Ein weiterer Punkt des Communiqués: Die G7-Staaten wollen effektiver gegen Zwangsarbeit in globalen Lieferketten vorgehen. Nicht explizit genannt, aber wohl gemeint sind damit auch die Zustände in der chinesischen Provinz Xinjiang, in der sich Hunderttausende Uiguren in Lagern befinden und zur Arbeit auf Baumwollfeldern gezwungen werden sollen.

Noch ist das Communiqué nur ein Entwurf. Ob es am Sonntag, wenn der G7-Gipfel zu Ende geht, in dieser Form verabschiedet wird, ist unklar. Offen ist auch, wie weit die G7-Staaten dem US-Amerikaner in seiner Auseinandersetzung mit Peking folgen werden.

Alle gegen China, China gegen alle?

Grossbritannien, Gastgeber des Gipfels, ist einerseits nach dem Brexit auf den Handel mit China stärker denn je angewiesen. Gleichzeitig will sich Premier Boris Johnson aber auch mit einer starken Aussenpolitik profilieren, weswegen er den Schulterschluss mit den USA sucht. Gegenüber China hat London zuletzt einen härteren Kurs gefahren als der Rest Europas: Seine Regierung bot Hunderttausenden Bürgern Hongkongs den britischen Pass an, entsandte einen Flugzeugträger in Richtung China und untersagte dem Telekommunikations-Ausrüster Huawei, sich am Ausbau des britischen 5G-Netzes zu beteiligen. Peking reagierte erzürnt.

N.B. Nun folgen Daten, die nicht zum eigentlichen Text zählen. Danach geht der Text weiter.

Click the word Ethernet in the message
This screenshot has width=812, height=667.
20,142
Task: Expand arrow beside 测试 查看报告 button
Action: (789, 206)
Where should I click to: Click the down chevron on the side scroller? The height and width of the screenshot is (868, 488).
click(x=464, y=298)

Auch zwischen Peking und Ottawa herrscht dicke Luft. Nachdem vor rund zwei Jahren in Kanada die Huawei-Finanzchefin Meng Wanzhou wegen des Verdachts auf Bankbetrug festgenommen worden war, reagierte China mit Vergeltungsaktionen und inhaftierte mehrere kanadische Diplomaten, die in anschliessenden Geheimprozessen verurteilt wurden.

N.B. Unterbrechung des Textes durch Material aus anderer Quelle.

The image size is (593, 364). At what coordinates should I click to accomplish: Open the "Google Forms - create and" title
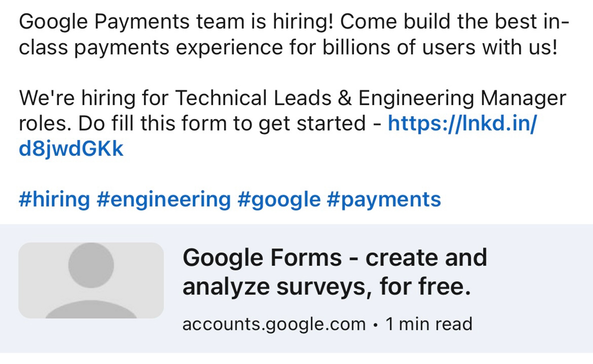[x=335, y=258]
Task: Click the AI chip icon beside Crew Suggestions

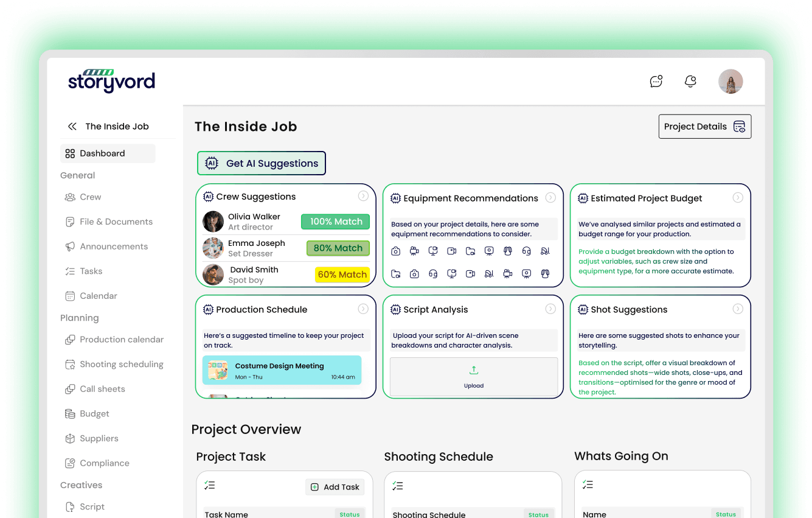Action: 208,197
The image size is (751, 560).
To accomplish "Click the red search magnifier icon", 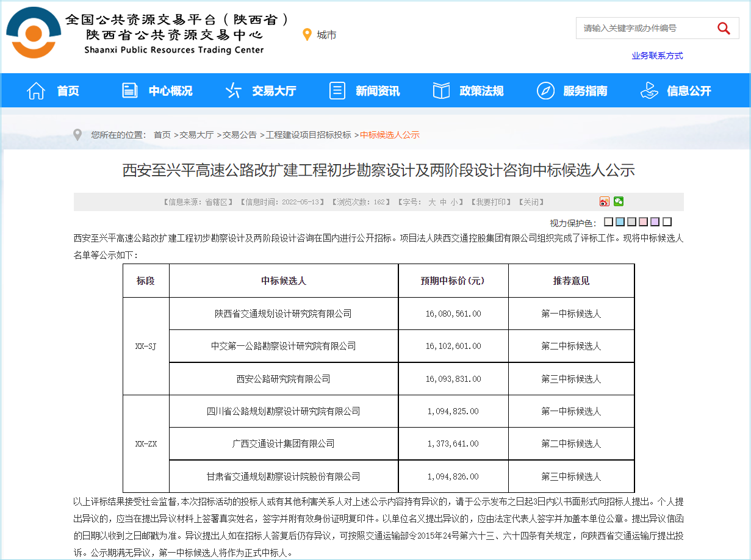I will point(724,28).
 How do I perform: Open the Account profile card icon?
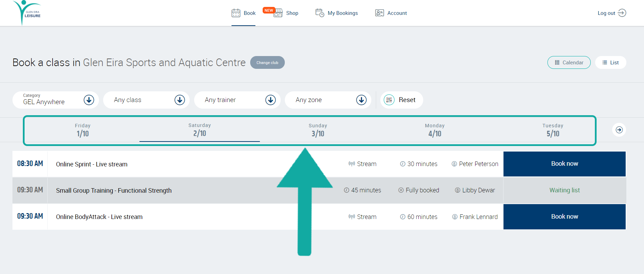pyautogui.click(x=380, y=13)
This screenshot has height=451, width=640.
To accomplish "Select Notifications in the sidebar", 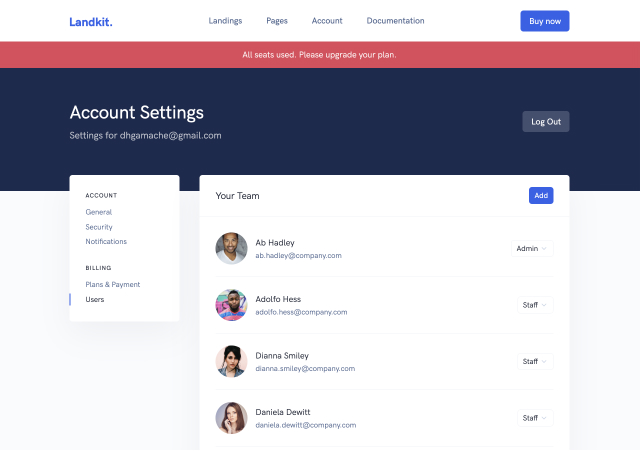I will 106,242.
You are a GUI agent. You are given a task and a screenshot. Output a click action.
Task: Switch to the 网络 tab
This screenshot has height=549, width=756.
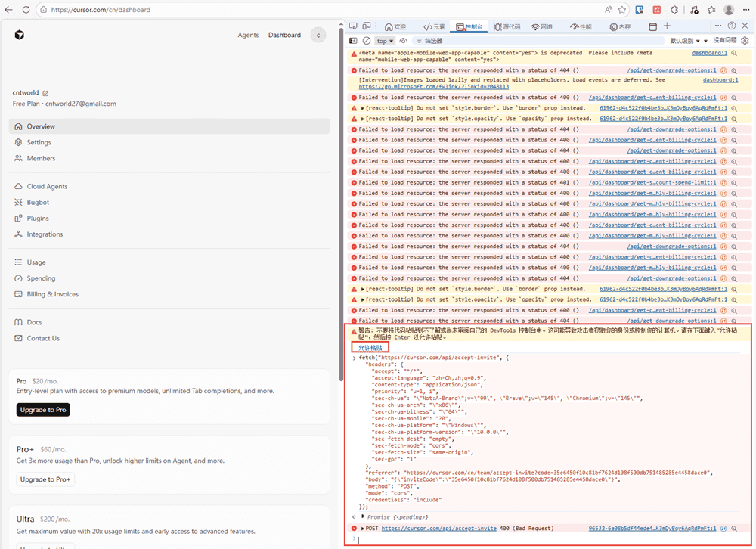click(541, 26)
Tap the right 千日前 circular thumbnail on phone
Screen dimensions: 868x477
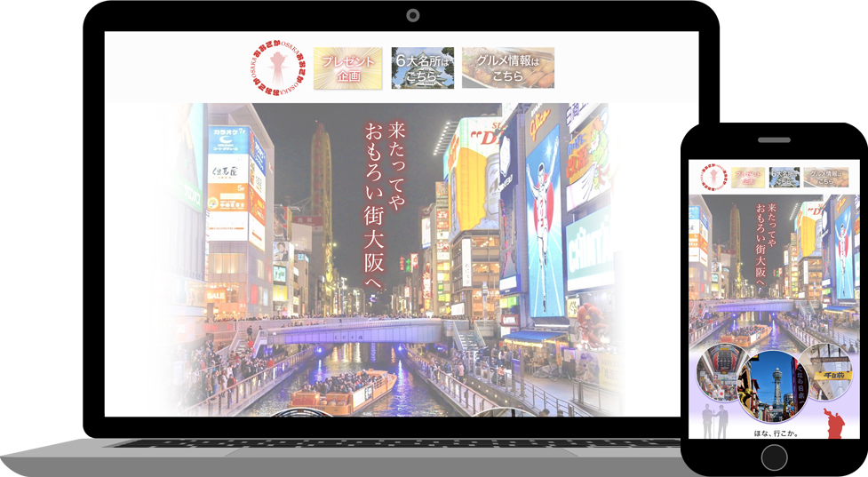pos(827,371)
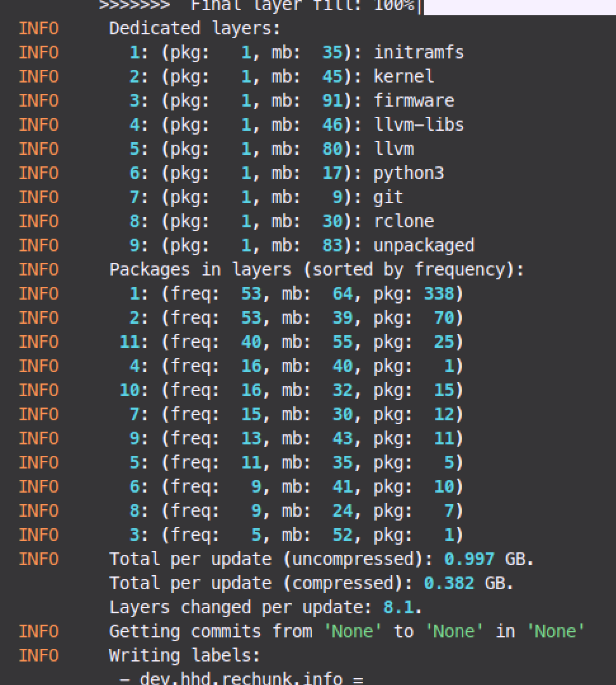Click the 'Dedicated layers:' heading
616x685 pixels.
pos(194,29)
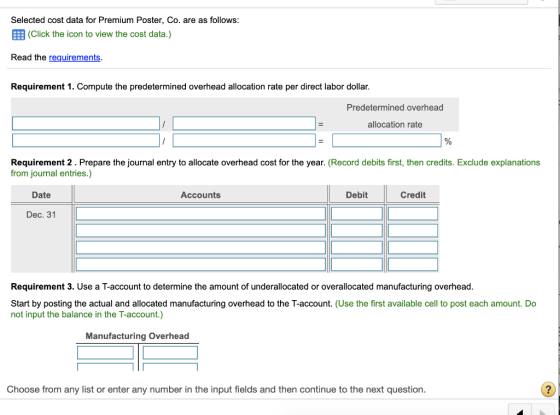Open the requirements link
This screenshot has height=415, width=560.
click(x=74, y=58)
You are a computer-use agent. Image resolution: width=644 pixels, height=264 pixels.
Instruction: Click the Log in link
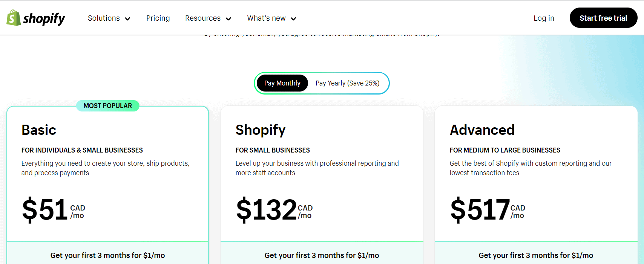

Japan, jenes G7-Land, das China geografisch und kulturell am nächsten ist, blickt derweil mit Sorge auf das chinesische Expansionsbestreben vor der eigenen Haustür. Pekings Drohgebärden gegenüber dem benachbarten Taiwan werden immer martialischer, und dann sind da noch die Senkaku-Inseln, eine Felseninselgruppe im Ostchinesischen Meer, um die sich Tokio und Peking seit Jahren streiten. 

Zwei Fronten

Bleiben die EU-Staaten Deutschland, Frankreich und Italien. Nachdem sich die Europäische Union lange nicht auf einen gemeinsamen China-Kurs einigen konnte – vor allem der ungarische Ministerpräsident Viktor Orbán hatte gebremst –, verhängte die EU Ende März erstmals seit mehr als 30 Jahren Sanktionen gegen Peking; die Strafmassnahmen sollen die Verantwortlichen für die Unterdrückung der Uiguren treffen. Gleichzeitig sind die Sanktionen Ausdruck eines neuen politischen Selbstbewusstseins der EU gegenüber China, dem zweitwichtigsten Handelspartner der Union.

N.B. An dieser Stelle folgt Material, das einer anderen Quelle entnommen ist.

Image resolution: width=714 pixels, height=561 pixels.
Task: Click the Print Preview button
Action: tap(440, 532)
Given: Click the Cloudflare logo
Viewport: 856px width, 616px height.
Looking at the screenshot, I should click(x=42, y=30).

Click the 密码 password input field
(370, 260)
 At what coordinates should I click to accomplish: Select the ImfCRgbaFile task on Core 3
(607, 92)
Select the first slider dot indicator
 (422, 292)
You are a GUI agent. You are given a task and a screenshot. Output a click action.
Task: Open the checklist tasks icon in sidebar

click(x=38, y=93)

Auch wenn die Chancen gut stehen für Biden, seine G7-Partner in Carbis Bay auf Linie zu bringen, ein Dilemma bleibt, jenseits aller wirtschaftlicher Verflechtungen: Neben der Beendigung der Pandemie hat Biden den Kampf gegen den Klimawandel zum Kernziel seiner Präsidentschaft gemacht. Und ohne China, den weltweit grössten Emittenten von Kohlendioxid, ist dieser Kampf nicht zu gewinnen.

Es sind also zwei Fronten, an denen der US-Präsident derzeit kämpft. Das Schizophrene dabei: Einmal ist China sein Gegner, einmal sein Verbündeter. Aber schon Sunzi, der alte chinesische Philosoph, wusste: «Das eigentliche Ziel des Krieges ist der Frieden.»